How do I understand how to use htmlspecialchars()
, htmlentities()
and real_escape_string()
correctly? I've read the php.net site and some posts here but this seems to me to be a situation in where it all depends on the person reading the question what the right answer is.
I really can't accept that... there has to be an answer wherein text formats similar to that which I am posting here can be sanitized. I'd like to know if and how it is possible.
Thanks... because it seems to me that when asking this question in other places it tends to annoy... I am learning what I need to know but I think I have hit a plateau in what I can know without an example of what it is meant to do...
Thanks in advance.
It's a very important question and it actually has a simple answer in the form of encodings. The problem you are facing it that you use a lot of languages at the same time. First you are in HTML, then in PHP and a few seconds later in SQL. All these languages have their own syntax rules.
The thing to remember is: a string should at all times be in its proper encoding.
Lets take an example. You have a HTML form and the user enters the following string into it:
I really <3 dogs & cats ;')
Upon pressing the submit button, this string is being send to your PHP script. Lets assume this is done through GET. It gets appended to the URL, which has its own syntax (the & character has special meaning for instance) so we are changing languages. This means the string must be transformed into the proper URL-encoding. In this case the browser does it, but PHP also has an urlencode
function for that.
In the PHP script, the string is stored in $_GET
, encoded as a PHP string. As long as you are coding PHP, this is perfectly fine. But now lets put the string to use in a SQL query. We change languages and syntax rules, therefore the string must be encoded as SQL through the mysql_real_escape_string
function.
At the other end, we might want to display the string back to the users again. We retrieve the string from the database and it is returned to us as a PHP string. When we want to embed it in HTML for output, we're changing languages again so we must encode our string to HTML through the htmlspecialchars
function.
Throughout the way, the string has always been in the proper encoding, which means any character the user can come up with will be dealt with accordingly. Everything should be running smooth and safe.

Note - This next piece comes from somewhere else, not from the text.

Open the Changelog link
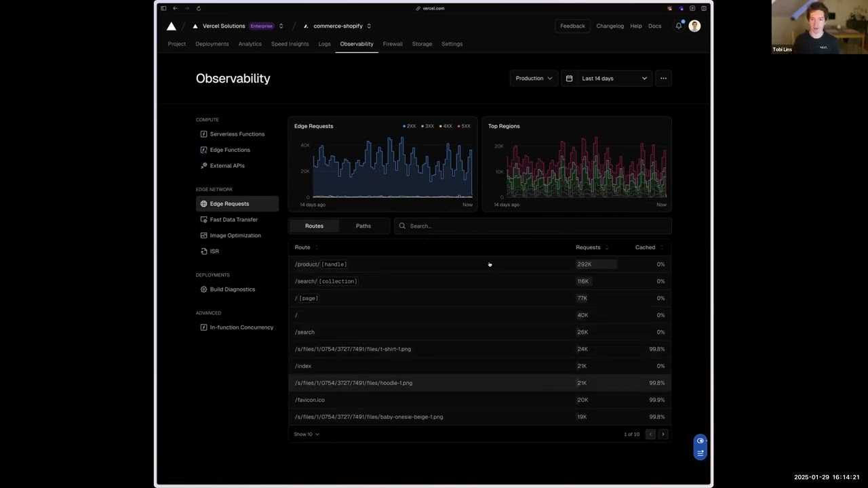This screenshot has height=488, width=868. click(610, 26)
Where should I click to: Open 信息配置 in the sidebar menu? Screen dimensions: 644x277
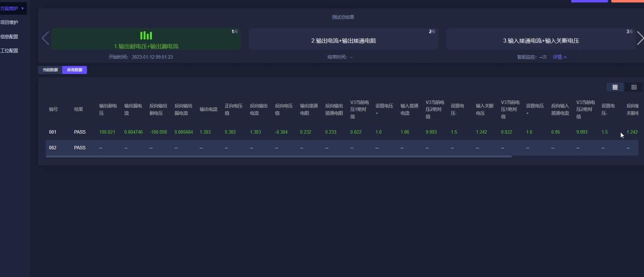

A thing to avoid (sometimes this is even recommended by the ignorant) is prematurely encoding your string. For instance, you could apply htmlspecialchars
to the string before putting it in the database. This way, when you retrieve the string later from the database you can stick it in the HTML no problem. Sound great? Yeah, really great until you start getting support tickets of people wondering why their PDF receipts are full of & >
junk.
In code:
form.html:
<form action="post.php" method="get">
<textarea name="comment">
I really <3 dogs & cats ;')
</textarea>
<input type="submit"/>
</form>
URL it generates:
http://www.example.org/form.php?comment=I%20really%20%3C3%20dogs%20&%20cats%20;')
post.php:
// Connect to database, etc....
// Place the new comment in the database
$comment = $_GET['comment']; // Comment is encoded as PHP string
// Using $comment in a SQL query, need to encode the string to SQL first!
$query = "INSERT INTO posts SET comment='". mysql_real_escape_string($comment) ."'";
mysql_query($query);
// Get list of comments from the database
$query = "SELECT comment FROM posts";
print '<html><body><h2>Posts</h2>';
print '<table>';
while($post = mysql_fetch_assoc($query)) {
// Going from PHP string to HTML, need to encode!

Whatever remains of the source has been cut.